The exam was rather quick (I'm not sure if that's the norm for him, or if my free flowing air rushed him along.) But he let me know, in no uncertain terms, that the other doctors had been wrong. I did not have a fissure. The lump on the outside of my bottom was an abscess. While he couldn't see the inside, his guess would be that I had another abscess or worse inside my rear. He explained that abscess was shooting infection throughout my body which was causing my fever. He said they were wildly painful and couldn't believe I'd been living with it as long as I had. Dr. Graham was ready to operate on it right then and there.
He explained what the surgery entailed; how the abscess was full of infected puss that needed to be drained. The only thing that would have made that moment any better would have been if I had been eating a bowl of tapioca pudding. Gah! He said once he had the thing drained I would feel soooo much better. While I wanted the thing fixed as quickly as possible, having surgery right then and there wasn't possible. I needed to make sure that Dad, Tom, and the kids were taken care of first. It seemed to me that it would be easier for everyone if I had the surgery the next morning while the kids were in school.

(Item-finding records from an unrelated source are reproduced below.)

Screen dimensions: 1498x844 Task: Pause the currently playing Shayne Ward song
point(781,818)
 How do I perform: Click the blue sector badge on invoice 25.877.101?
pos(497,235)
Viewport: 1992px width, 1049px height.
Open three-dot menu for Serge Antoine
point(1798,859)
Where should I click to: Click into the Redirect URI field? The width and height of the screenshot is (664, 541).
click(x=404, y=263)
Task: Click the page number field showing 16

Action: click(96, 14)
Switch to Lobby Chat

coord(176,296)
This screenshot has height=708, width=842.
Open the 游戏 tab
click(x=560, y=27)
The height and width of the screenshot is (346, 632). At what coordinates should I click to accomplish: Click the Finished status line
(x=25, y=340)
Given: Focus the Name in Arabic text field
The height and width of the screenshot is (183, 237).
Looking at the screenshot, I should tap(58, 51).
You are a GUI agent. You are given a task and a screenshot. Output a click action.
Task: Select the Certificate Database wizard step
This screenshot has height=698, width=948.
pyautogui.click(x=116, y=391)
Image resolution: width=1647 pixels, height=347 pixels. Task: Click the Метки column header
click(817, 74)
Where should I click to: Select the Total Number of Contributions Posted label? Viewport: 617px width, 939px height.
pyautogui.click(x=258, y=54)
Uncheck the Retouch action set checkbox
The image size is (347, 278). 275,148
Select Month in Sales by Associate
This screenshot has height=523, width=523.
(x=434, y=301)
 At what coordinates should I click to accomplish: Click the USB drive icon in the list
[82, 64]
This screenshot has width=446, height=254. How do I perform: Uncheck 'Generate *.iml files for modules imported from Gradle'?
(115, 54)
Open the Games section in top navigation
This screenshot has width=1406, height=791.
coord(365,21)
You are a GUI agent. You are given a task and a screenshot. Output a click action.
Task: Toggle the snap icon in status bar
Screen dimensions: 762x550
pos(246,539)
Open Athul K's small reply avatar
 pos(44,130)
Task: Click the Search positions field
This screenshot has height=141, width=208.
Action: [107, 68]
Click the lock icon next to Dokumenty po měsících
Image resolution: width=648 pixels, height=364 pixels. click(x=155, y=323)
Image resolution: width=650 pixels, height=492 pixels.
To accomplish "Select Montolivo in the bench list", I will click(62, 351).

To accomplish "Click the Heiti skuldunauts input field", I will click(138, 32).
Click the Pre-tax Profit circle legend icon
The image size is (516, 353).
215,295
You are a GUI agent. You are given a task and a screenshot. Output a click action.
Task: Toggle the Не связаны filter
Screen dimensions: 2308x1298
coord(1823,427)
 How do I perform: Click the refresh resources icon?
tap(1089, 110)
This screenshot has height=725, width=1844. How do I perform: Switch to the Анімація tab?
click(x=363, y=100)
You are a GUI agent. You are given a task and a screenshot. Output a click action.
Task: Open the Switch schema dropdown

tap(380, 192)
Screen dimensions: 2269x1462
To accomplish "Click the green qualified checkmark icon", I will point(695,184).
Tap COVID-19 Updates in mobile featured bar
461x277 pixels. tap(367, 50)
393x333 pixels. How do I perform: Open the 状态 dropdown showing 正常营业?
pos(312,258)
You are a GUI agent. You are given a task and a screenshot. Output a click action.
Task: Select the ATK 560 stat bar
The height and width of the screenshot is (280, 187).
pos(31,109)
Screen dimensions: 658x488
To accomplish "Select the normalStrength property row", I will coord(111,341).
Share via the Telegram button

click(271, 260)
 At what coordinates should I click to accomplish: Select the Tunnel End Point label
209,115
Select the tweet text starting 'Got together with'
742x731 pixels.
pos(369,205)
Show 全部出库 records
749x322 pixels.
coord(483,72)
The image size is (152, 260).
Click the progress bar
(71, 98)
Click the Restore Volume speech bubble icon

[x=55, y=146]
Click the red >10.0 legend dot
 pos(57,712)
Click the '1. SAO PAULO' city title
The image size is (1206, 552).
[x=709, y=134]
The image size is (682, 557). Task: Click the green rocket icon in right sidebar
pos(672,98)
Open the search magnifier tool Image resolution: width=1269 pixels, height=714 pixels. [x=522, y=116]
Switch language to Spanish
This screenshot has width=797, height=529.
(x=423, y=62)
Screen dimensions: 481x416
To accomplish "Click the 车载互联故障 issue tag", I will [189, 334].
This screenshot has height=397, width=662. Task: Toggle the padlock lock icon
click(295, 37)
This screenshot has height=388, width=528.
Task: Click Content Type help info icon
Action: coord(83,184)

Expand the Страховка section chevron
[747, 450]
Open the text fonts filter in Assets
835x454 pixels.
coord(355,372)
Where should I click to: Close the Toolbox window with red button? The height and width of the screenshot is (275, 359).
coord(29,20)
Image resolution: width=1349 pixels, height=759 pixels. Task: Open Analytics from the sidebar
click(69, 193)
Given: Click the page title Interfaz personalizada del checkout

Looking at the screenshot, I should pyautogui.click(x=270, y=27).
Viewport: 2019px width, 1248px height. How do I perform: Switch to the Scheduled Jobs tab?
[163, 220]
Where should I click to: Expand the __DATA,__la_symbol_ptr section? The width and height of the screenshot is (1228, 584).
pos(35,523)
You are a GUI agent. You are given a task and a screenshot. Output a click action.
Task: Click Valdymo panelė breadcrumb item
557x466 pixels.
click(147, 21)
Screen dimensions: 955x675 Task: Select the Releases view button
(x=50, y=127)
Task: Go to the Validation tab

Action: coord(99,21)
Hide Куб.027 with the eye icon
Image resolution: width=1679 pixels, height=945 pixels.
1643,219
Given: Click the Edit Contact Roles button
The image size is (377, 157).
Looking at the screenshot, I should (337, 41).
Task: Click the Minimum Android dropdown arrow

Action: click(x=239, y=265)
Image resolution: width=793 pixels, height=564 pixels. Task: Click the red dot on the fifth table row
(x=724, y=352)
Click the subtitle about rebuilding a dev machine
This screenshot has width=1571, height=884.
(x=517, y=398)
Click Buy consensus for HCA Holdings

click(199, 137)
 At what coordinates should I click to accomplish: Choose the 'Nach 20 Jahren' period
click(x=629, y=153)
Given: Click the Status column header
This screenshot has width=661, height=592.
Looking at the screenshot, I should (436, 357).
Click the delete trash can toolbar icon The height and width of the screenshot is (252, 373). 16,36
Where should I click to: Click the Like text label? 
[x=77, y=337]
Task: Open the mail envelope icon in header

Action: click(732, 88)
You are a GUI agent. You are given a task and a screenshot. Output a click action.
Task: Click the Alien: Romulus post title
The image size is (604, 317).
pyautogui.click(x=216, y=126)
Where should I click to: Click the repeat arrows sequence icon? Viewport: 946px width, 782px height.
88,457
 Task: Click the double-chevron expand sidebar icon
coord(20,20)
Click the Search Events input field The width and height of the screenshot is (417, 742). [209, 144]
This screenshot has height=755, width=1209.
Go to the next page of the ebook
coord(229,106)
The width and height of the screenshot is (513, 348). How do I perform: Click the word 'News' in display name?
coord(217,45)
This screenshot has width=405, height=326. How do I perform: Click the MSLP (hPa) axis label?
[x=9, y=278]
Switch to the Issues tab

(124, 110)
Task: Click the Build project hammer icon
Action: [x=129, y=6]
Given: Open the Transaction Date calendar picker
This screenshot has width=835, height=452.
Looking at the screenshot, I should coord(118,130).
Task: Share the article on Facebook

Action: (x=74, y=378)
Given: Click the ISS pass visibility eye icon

7:30am Monday and I'm ready for the pain to be over. In and out of surgery! I'm back in my room by 10:30am. It was clear, after the surgery, that I was wrongly diagnosed. I never had a fissure. What I had was a large abscess on the outside and an even larger fistula on the inside. I'd never heard of a fistula, so it was explained to me that it was something you do NOT want. My fistula was started from an untreated abscess that was deeeeeeep inside my butt area (you know...the part where poop comes out.) My untreated abscess formed a hole in that super sensitive area of mine. The hole welcomed germs and all kinds of other guests. They weren't happy to just sit there either. Nope. They thought they should see the world! A tunnel was formed. Apparently, it was quite large, too. Abscess drained and fistula closed and stitched up.
I'm a new woman! I may not be able to have my next chemo treatment on time now. Dr. Young gets to examine my bum on Friday and decide if the area is healed enough for me to receive my poison. If I'm not healed, I'll be delayed a week. A part of me wants it delayed, but another part doesn't. I'm sooooo stinkin ready for chemo to be over.